Pick out every row below that contains the word "what" and copy each one.
>> Start DATA ROWS
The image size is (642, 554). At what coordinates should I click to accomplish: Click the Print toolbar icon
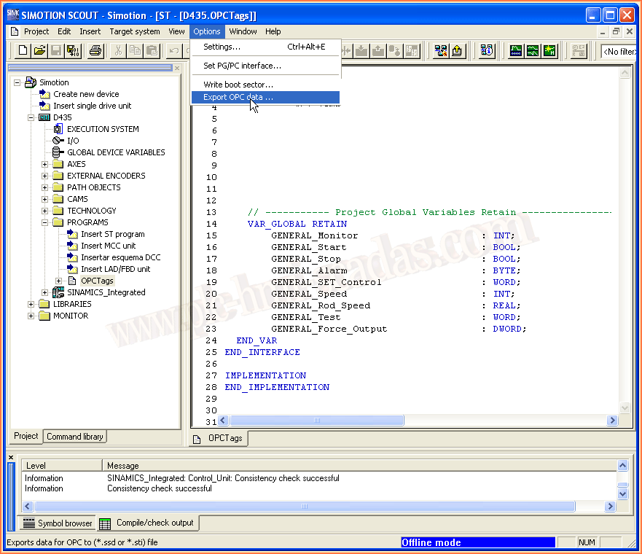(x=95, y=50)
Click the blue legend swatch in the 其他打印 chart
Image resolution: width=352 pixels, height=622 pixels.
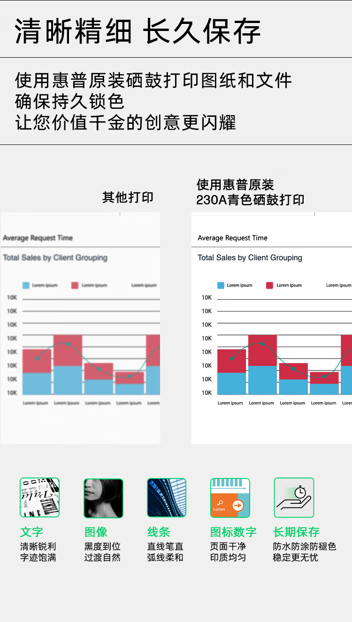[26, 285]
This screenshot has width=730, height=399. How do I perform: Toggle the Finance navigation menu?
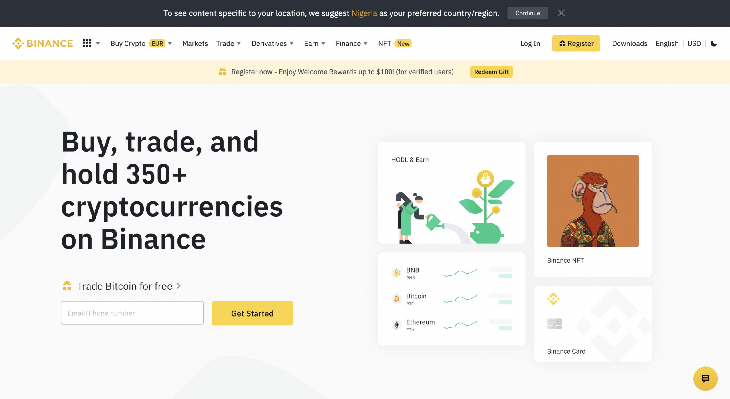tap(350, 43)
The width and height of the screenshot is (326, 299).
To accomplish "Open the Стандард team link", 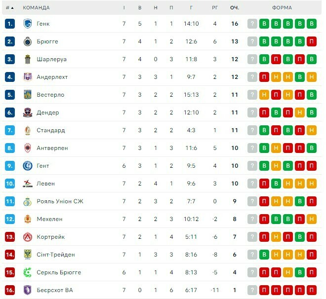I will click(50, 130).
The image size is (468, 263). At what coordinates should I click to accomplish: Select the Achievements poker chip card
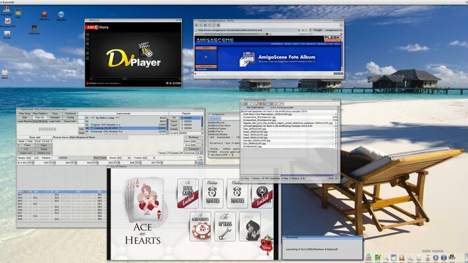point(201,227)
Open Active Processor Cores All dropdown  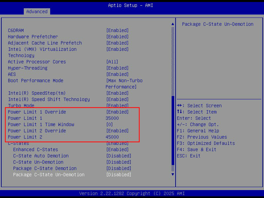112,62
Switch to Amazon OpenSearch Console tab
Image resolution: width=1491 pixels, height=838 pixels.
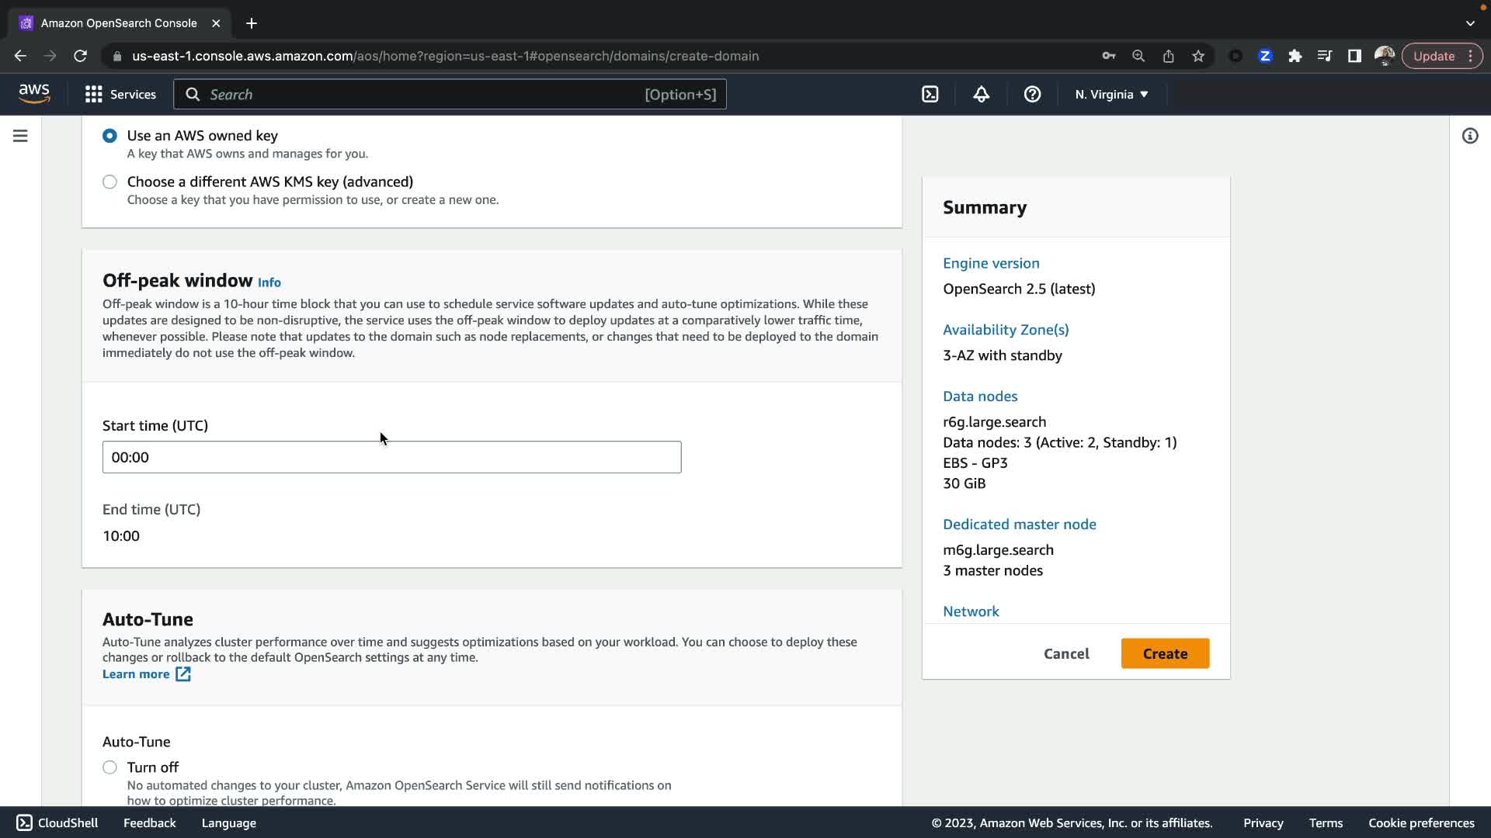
>> End DATA ROWS
>> Start DATA ROWS
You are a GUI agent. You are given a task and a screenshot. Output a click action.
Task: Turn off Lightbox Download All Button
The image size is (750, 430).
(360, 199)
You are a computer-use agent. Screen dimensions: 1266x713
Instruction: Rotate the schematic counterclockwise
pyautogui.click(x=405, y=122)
>> End DATA ROWS
>> Start DATA ROWS
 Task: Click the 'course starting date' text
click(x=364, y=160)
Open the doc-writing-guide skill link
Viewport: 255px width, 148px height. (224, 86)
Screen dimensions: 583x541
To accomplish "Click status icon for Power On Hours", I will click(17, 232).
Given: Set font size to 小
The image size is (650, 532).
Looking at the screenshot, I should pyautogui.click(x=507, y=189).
>> End DATA ROWS
● **WRITTEN RESPONSE**
The image size is (642, 554). At what coordinates should I click to accomplish: Click the Print toolbar icon
The image size is (468, 263). At what coordinates should I click to accomplish: Select the Achievements poker chip card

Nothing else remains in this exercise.